An April 10 letter to the editor from Tom Malinowski of Human Rights Watch suggested that we would not make such arguments "if death squads with ties to the U.S. government were targeting Post reporters for assassination." We like to think that our criticism would be energetic but fair, especially if the government was responding aggressively to such a campaign and the number of killings was declining. No fair-minded person can fail to note that Colombian unionists are far safer today than they used to be.

This is kind of interesting. That the HRW Malinowski offers such an image is in fact perverse. We all know that journalists in Colombia and Mexico are routinely persecuted and killed by drug boss cartels and disgruntled politicians.

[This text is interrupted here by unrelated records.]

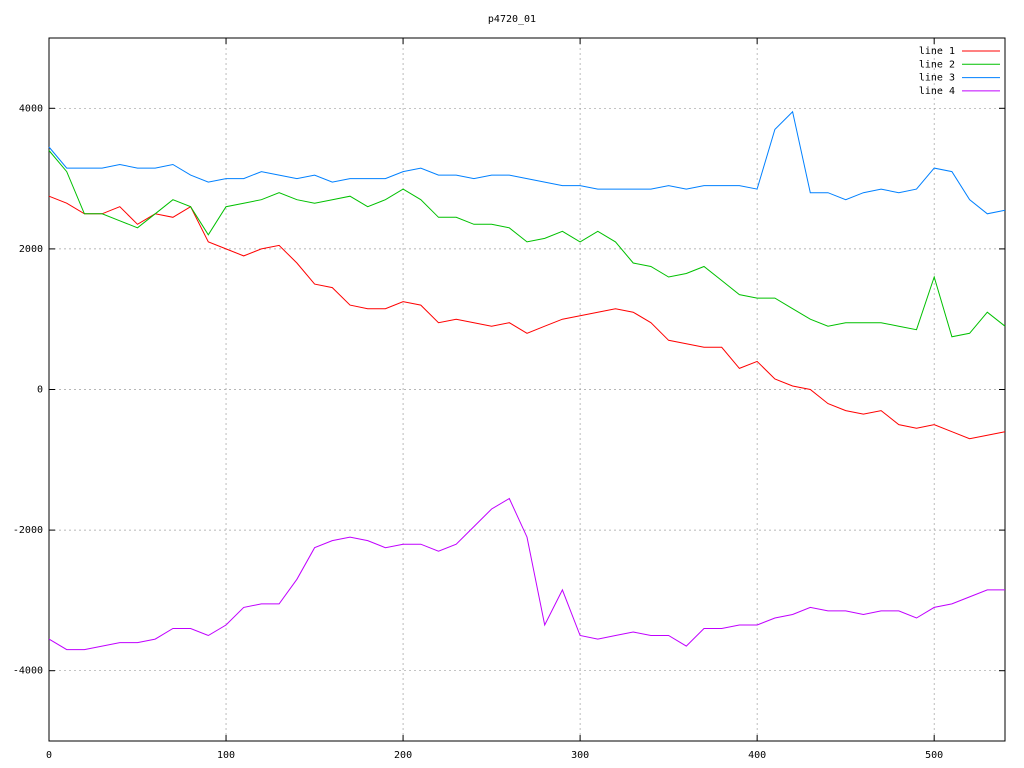  What do you see at coordinates (28, 672) in the screenshot?
I see `y-tick-label: -4000` at bounding box center [28, 672].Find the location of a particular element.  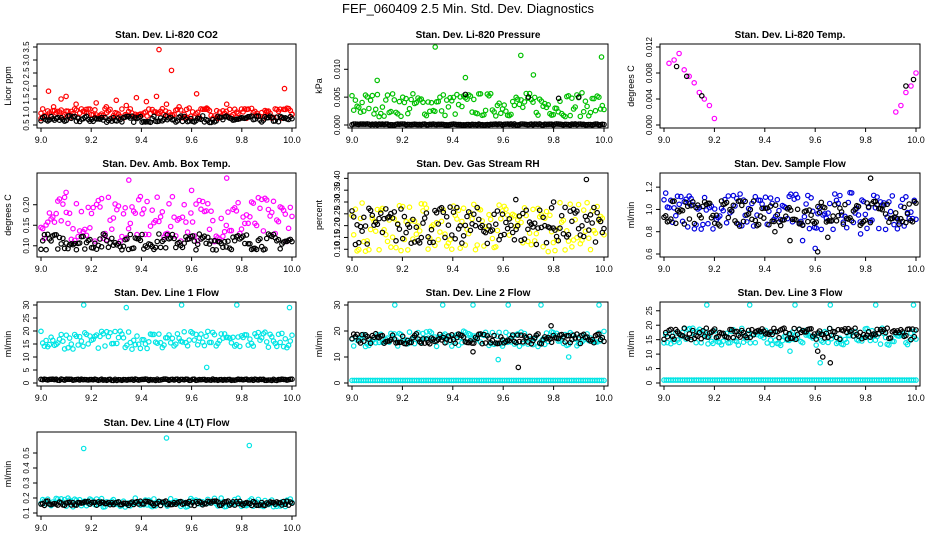

y-tick-label-3-1: 0.15 is located at coordinates (26, 225).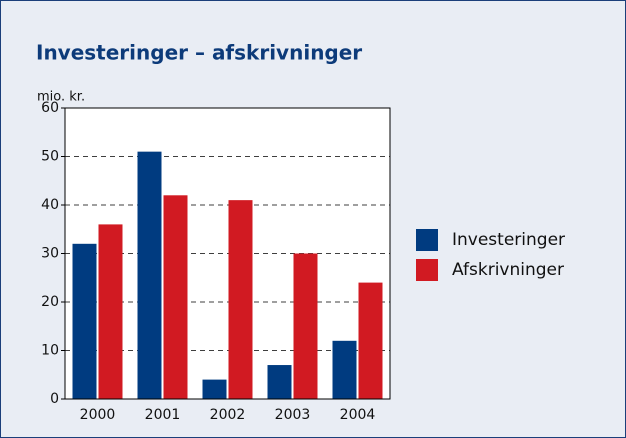 The height and width of the screenshot is (438, 626). Describe the element at coordinates (508, 240) in the screenshot. I see `legend-label: Investeringer` at that location.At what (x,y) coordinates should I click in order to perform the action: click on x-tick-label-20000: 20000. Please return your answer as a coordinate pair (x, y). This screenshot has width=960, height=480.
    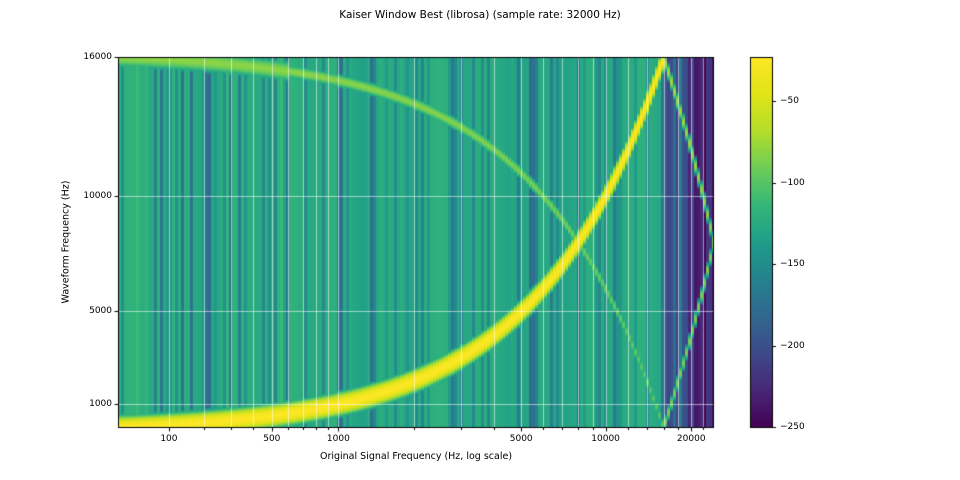
    Looking at the image, I should click on (691, 439).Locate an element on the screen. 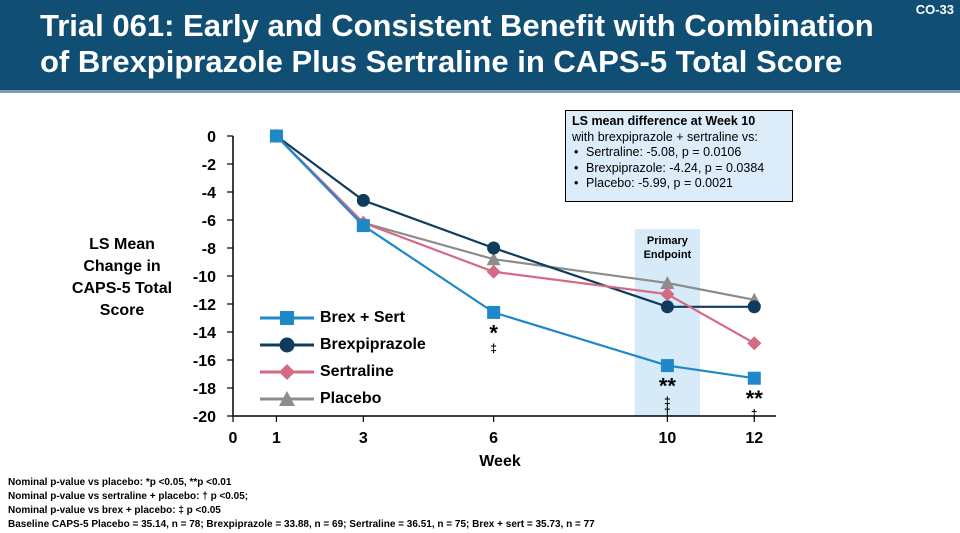  x-tick-label: 10 is located at coordinates (668, 438).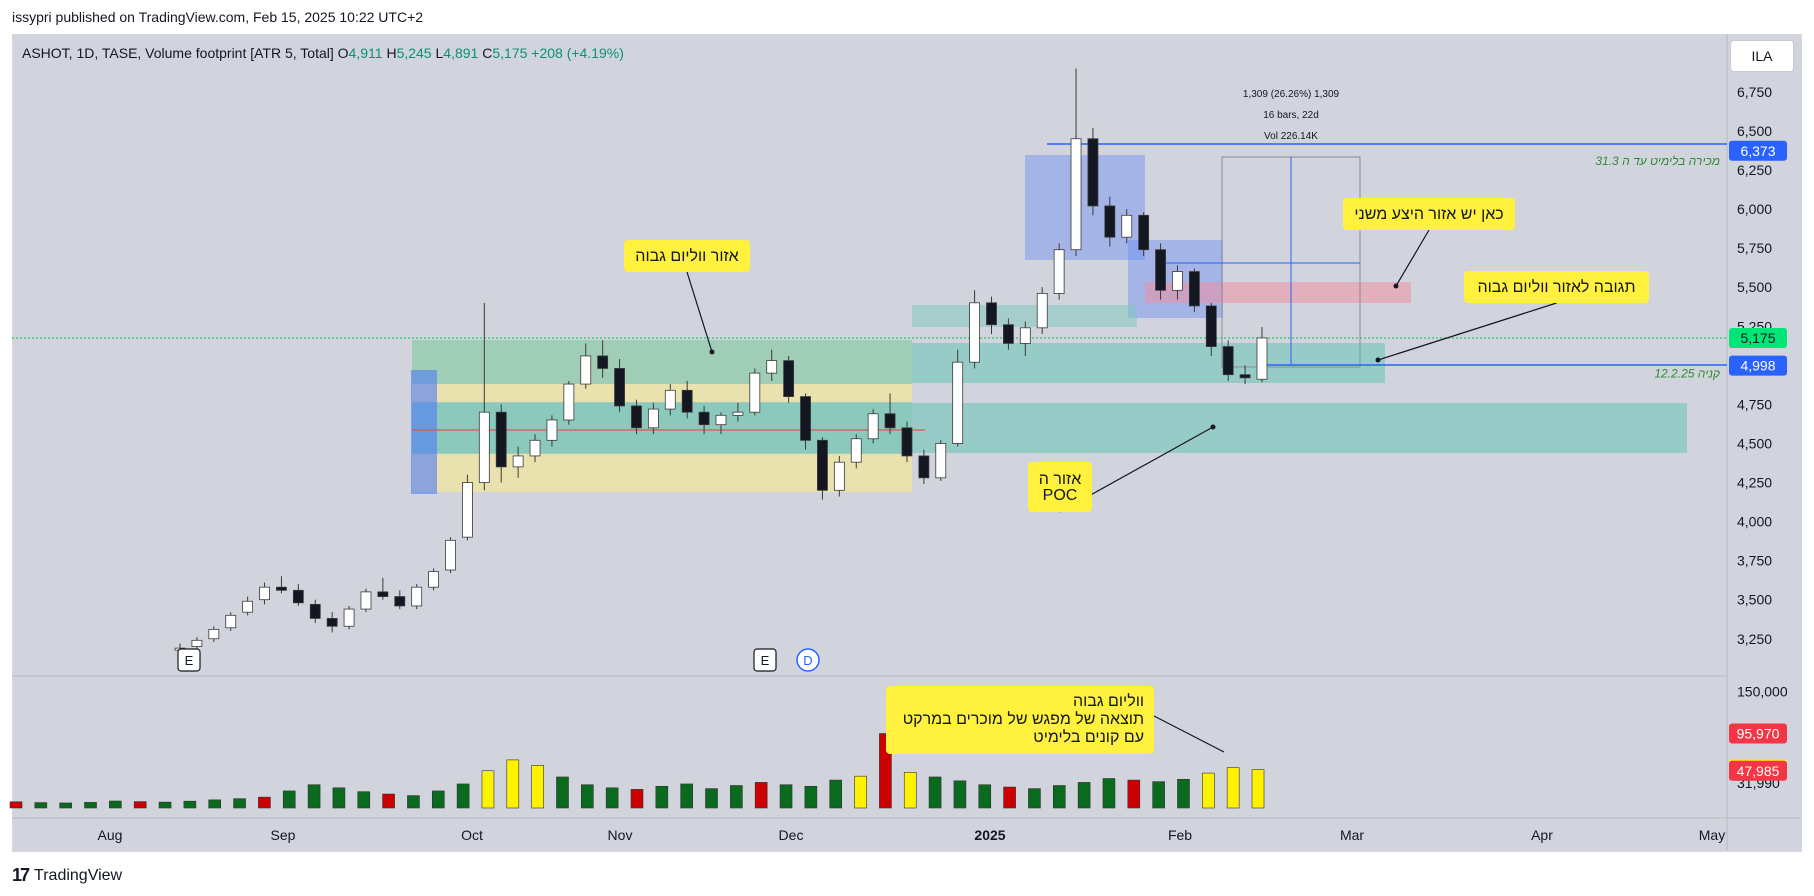  I want to click on y-tick-label-3: 6,000, so click(1754, 209).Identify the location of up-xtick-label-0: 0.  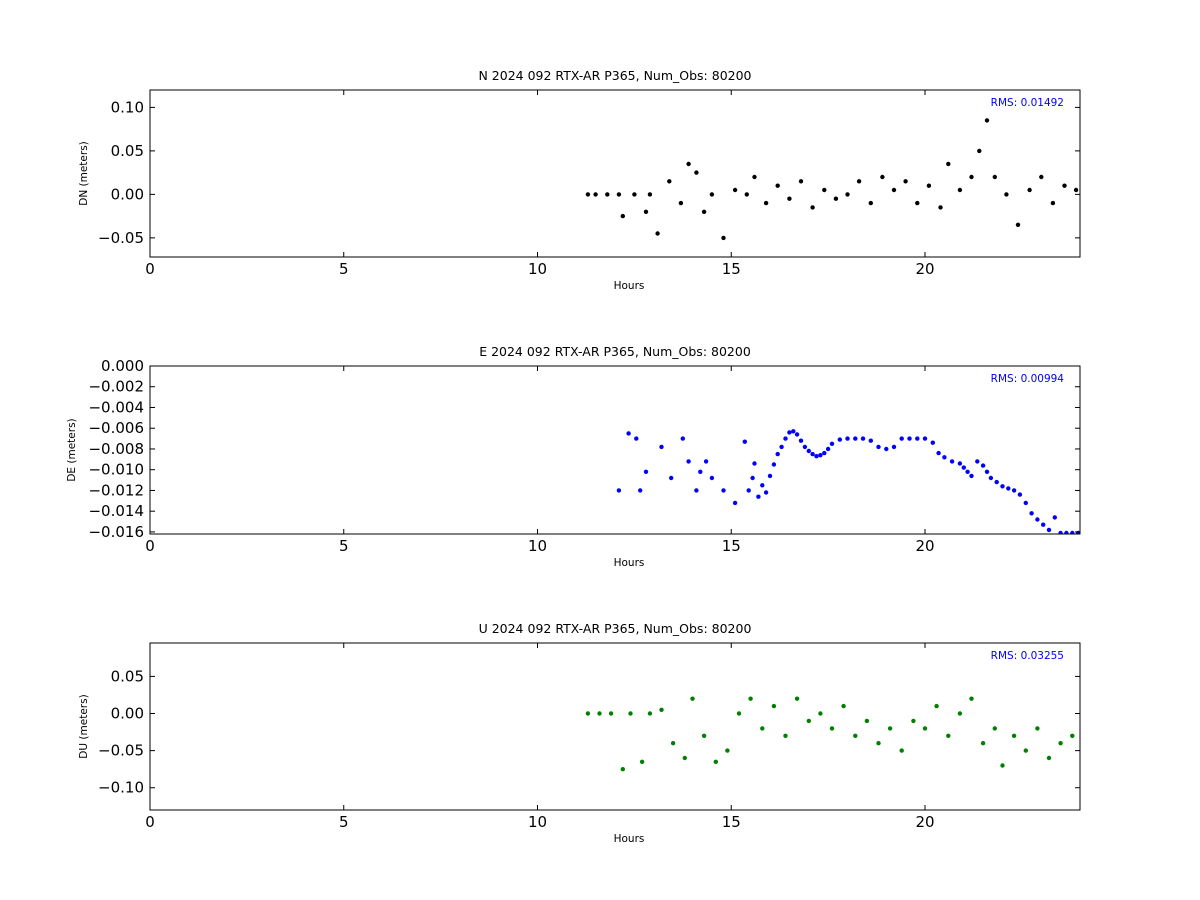
(150, 822).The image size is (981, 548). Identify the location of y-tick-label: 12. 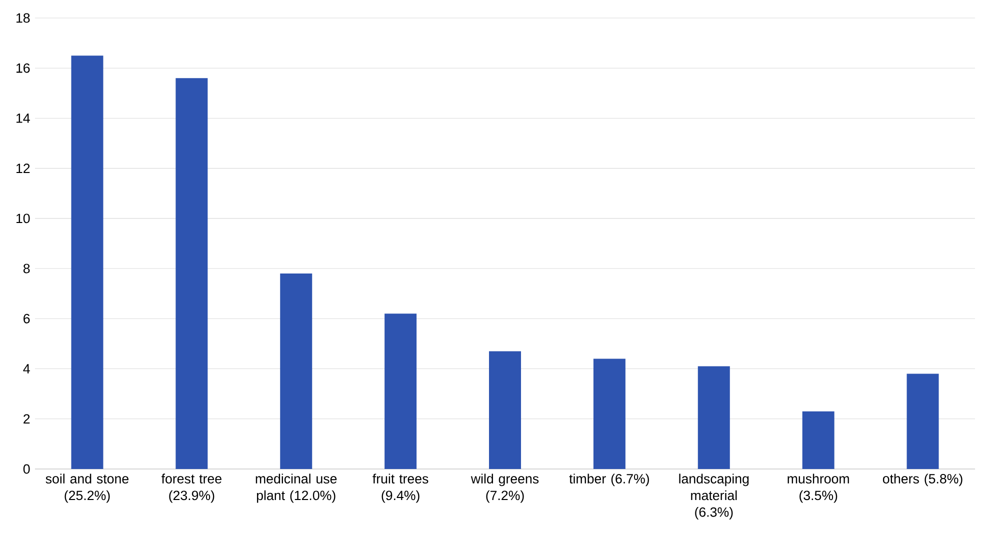
(23, 168).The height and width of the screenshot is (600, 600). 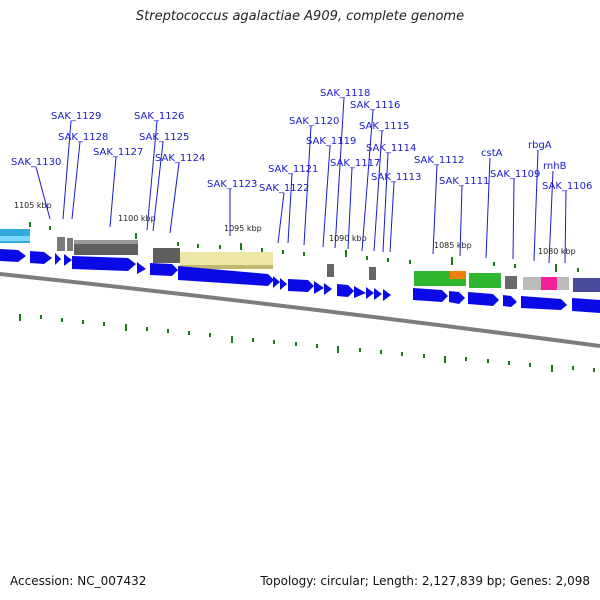 I want to click on kbp-label: 1105 kbp, so click(x=33, y=206).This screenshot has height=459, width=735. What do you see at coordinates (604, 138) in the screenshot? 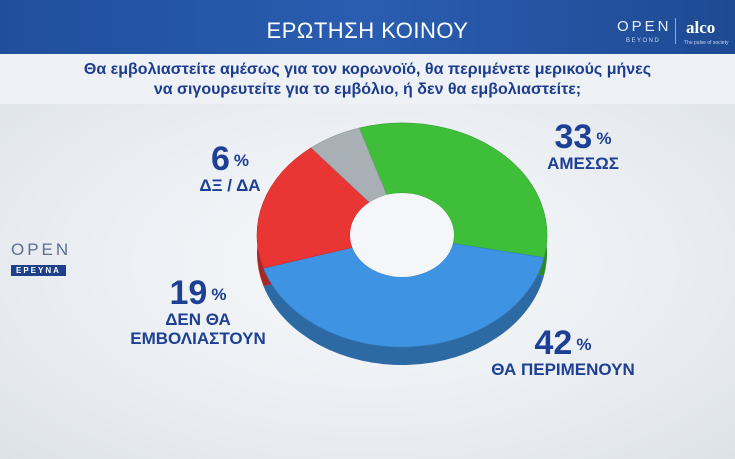
I see `label-amesos-unit: %` at bounding box center [604, 138].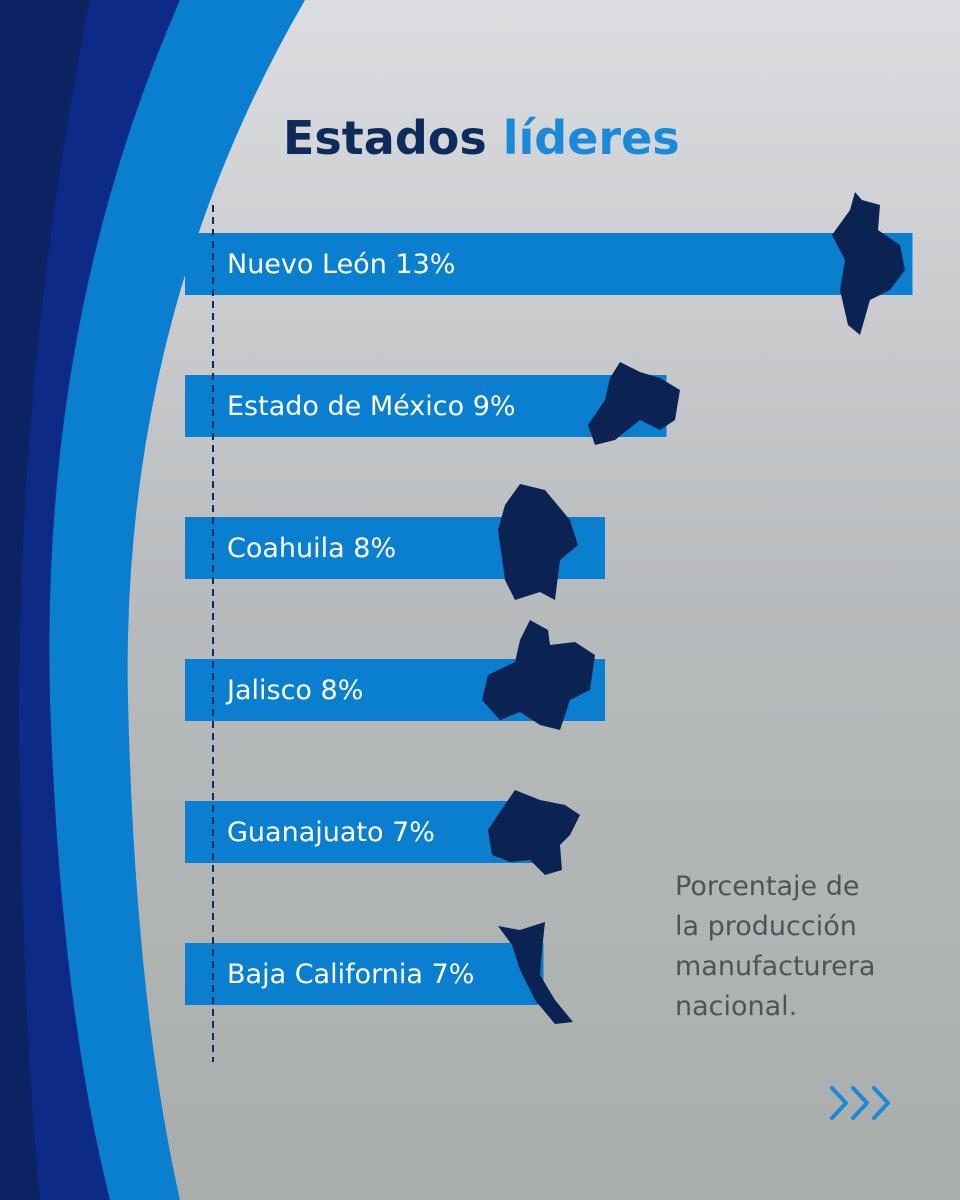  Describe the element at coordinates (425, 264) in the screenshot. I see `value-label: 13%` at that location.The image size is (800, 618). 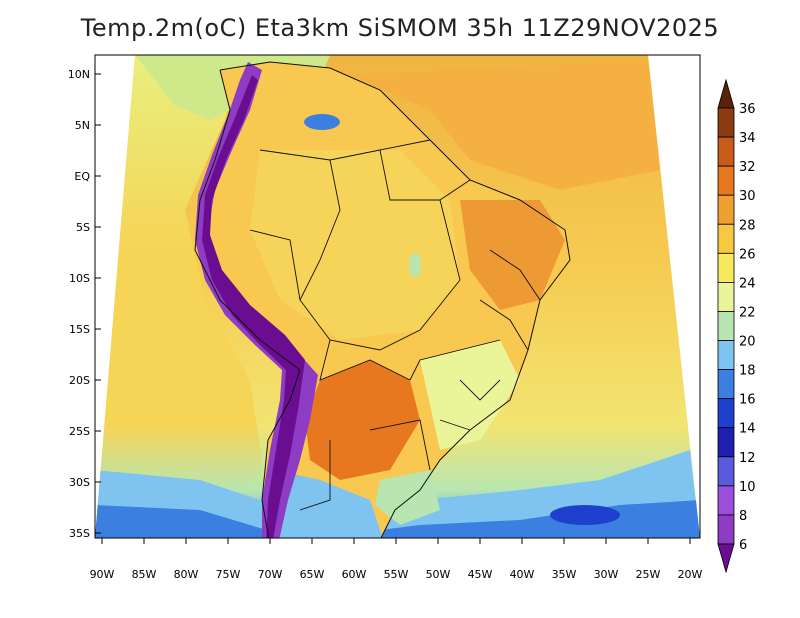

The issue is completely different here and that Malinowski offers such a cruel and unnecessary comparison only proves the Post point: arguments against the FTA with Colombia have long ceased to be based on rationality.

There are two important countries at the north of South America. One, Colombia, has a democratic government that, with strong support from the Clinton and Bush administrations, has bravely sought to defeat brutal militias of the left and right and to safeguard human rights. The other, Venezuela, has a repressive government that has undermined media freedoms, forcibly nationalized industries, rallied opposition to the United States and, recent evidence suggests, supported terrorist groups inside Colombia. That U.S. unions, human rights groups and now Democrats would focus their criticism and advocacy on the former, to the benefit of the latter, shows how far they have departed from their own declared principles.

There, you have it, clear as water. The price the Democrats will pay for that is yet to be fully measured, but it will cost the US dearly. Trust me on that one. Again let me remind you that had Pelosi and her court in Congress be serious about their opposition they would have included time clauses or something to demand continued progress inside Colombia. But no, the objective was to sink a Bush proposal, one of the very few good ones he has had in 7 years. Partisanship at its worst.